▶ Given exercise: Can you repeat the records starting at the first line and ending at the line containing "Action: pyautogui.click(x=846, y=107)", changing "purchase" to "order" and keeping everything else the same?

Items from a dataset:
════════

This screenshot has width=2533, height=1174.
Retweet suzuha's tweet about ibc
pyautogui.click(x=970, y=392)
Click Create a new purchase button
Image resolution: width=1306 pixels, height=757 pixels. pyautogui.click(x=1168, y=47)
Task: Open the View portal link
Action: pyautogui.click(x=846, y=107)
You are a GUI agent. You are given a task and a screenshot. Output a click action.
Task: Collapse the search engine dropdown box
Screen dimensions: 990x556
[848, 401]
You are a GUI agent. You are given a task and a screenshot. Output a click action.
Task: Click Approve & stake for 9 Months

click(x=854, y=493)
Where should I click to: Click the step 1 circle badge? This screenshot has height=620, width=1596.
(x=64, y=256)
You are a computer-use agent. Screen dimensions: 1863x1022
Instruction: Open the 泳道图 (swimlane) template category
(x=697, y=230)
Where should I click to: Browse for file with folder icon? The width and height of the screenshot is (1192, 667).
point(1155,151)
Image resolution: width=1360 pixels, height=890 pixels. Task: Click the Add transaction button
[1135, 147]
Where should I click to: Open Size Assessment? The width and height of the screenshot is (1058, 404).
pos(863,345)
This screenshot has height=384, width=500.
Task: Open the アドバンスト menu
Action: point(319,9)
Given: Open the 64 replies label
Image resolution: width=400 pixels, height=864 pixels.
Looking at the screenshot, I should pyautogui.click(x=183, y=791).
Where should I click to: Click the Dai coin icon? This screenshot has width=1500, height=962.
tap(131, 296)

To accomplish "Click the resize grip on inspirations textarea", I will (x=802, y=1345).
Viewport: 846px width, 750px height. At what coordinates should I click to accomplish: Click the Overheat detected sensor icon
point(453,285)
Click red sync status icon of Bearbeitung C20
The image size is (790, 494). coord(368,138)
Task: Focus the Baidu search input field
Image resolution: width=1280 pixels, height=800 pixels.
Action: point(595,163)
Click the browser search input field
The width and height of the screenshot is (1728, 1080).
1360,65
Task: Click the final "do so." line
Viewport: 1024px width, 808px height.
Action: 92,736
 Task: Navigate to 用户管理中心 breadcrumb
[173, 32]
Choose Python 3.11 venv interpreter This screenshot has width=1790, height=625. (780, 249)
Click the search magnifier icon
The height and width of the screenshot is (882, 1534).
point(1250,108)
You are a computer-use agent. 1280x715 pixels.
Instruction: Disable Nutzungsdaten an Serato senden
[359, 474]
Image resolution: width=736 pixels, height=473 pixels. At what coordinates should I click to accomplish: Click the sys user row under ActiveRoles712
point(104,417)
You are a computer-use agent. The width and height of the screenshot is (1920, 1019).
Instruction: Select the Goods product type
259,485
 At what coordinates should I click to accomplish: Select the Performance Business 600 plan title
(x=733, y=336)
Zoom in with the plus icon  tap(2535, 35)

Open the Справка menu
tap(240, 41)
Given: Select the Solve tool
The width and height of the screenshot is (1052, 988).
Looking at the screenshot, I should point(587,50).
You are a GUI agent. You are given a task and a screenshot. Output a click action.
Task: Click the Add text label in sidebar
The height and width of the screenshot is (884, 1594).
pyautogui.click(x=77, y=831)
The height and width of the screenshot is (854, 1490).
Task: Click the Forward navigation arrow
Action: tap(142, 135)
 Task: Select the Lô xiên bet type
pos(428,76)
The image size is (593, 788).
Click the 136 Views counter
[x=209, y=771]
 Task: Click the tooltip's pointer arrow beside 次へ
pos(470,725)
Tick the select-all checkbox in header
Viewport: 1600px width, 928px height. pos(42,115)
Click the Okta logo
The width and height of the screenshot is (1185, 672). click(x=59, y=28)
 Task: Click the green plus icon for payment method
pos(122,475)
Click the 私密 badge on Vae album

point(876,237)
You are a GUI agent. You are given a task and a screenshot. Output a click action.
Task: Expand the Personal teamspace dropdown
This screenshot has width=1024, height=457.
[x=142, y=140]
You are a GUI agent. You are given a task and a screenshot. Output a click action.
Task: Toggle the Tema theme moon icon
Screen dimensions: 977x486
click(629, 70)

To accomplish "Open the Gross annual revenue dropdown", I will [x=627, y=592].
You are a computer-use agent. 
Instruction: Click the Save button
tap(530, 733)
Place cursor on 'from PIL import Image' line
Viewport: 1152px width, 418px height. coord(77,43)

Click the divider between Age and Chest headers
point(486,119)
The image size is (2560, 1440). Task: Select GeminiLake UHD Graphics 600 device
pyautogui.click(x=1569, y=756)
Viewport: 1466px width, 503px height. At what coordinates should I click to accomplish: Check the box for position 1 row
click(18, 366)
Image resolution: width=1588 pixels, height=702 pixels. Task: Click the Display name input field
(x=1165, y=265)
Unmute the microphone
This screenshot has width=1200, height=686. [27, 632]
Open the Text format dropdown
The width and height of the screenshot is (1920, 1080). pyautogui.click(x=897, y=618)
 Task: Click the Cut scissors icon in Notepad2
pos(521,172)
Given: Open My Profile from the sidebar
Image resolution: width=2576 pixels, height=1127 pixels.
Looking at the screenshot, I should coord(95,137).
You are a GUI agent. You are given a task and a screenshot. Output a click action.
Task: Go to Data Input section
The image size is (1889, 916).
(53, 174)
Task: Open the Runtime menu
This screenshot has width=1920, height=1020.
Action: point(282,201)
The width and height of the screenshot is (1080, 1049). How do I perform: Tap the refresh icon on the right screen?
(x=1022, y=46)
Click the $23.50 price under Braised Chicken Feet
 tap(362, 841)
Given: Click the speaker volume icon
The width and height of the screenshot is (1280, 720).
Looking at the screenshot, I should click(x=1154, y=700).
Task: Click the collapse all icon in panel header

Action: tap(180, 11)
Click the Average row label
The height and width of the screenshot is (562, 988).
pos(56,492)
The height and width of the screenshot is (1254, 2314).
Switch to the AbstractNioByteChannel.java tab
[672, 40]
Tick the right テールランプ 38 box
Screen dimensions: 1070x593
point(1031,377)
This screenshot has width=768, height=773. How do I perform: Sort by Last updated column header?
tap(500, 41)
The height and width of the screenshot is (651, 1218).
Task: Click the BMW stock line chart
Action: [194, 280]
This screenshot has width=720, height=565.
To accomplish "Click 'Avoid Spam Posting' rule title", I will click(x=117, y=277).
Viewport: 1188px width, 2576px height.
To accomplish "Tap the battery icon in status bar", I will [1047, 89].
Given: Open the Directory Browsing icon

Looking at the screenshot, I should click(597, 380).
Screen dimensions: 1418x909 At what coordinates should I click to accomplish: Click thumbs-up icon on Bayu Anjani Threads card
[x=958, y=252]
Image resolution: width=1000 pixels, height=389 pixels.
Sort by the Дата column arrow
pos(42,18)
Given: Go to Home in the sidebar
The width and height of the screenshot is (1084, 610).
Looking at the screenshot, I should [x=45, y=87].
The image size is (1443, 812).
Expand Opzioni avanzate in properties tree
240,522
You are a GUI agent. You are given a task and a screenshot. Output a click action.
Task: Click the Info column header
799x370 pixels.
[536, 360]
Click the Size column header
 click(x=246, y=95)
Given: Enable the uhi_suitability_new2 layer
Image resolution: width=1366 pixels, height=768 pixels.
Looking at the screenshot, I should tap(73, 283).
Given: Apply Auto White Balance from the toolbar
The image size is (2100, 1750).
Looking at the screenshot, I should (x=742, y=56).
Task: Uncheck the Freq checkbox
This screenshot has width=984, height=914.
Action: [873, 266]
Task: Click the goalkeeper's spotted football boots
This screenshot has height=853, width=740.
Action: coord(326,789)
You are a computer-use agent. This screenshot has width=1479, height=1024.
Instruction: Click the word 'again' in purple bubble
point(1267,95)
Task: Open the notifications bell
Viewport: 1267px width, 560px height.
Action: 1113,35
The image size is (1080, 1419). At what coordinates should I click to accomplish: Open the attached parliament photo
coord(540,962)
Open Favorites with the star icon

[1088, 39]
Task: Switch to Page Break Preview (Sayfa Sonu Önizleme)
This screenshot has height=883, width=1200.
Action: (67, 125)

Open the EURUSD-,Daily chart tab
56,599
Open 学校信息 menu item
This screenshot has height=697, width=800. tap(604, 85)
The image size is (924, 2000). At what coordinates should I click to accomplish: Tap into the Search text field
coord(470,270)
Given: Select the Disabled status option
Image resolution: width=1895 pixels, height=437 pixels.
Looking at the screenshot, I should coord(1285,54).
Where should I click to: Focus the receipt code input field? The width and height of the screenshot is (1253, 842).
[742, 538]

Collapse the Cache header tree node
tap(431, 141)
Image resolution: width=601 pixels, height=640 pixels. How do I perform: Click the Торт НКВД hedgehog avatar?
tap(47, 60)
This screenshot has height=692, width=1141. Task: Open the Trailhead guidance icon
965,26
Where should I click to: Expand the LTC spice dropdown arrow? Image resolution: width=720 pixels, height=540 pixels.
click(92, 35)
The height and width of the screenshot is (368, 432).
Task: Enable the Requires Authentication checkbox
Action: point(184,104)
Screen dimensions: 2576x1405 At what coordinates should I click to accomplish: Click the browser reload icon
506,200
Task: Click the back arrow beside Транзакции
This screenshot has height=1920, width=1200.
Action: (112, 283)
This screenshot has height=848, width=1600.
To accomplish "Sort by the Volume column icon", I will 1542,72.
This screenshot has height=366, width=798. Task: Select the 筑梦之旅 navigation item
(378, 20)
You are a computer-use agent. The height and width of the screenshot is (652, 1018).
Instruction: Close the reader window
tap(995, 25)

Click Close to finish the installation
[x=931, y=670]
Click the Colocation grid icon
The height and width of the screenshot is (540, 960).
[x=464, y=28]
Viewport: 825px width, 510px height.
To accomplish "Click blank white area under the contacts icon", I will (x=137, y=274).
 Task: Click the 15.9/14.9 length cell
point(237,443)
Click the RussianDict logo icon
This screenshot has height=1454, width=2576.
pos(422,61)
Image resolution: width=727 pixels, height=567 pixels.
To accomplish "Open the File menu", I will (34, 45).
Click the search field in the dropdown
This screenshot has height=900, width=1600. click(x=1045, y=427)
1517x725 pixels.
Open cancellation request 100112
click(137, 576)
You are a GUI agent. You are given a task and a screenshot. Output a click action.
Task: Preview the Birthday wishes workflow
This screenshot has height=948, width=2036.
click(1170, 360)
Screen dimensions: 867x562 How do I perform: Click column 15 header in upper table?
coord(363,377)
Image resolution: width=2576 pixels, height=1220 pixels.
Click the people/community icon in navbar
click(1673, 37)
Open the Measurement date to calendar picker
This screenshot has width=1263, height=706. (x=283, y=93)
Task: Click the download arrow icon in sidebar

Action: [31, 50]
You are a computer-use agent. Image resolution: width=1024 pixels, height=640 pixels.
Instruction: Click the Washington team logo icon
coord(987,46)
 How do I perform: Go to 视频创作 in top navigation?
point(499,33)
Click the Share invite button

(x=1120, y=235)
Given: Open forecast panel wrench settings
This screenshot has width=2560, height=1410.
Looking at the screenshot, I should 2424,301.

════════

▶ Response to this task:
This screenshot has width=2533, height=1174.
Retweet suzuha's tweet about ibc
pyautogui.click(x=970, y=392)
Click Create a new order button
Image resolution: width=1306 pixels, height=757 pixels. pyautogui.click(x=1168, y=47)
Task: Open the View portal link
Action: pyautogui.click(x=846, y=107)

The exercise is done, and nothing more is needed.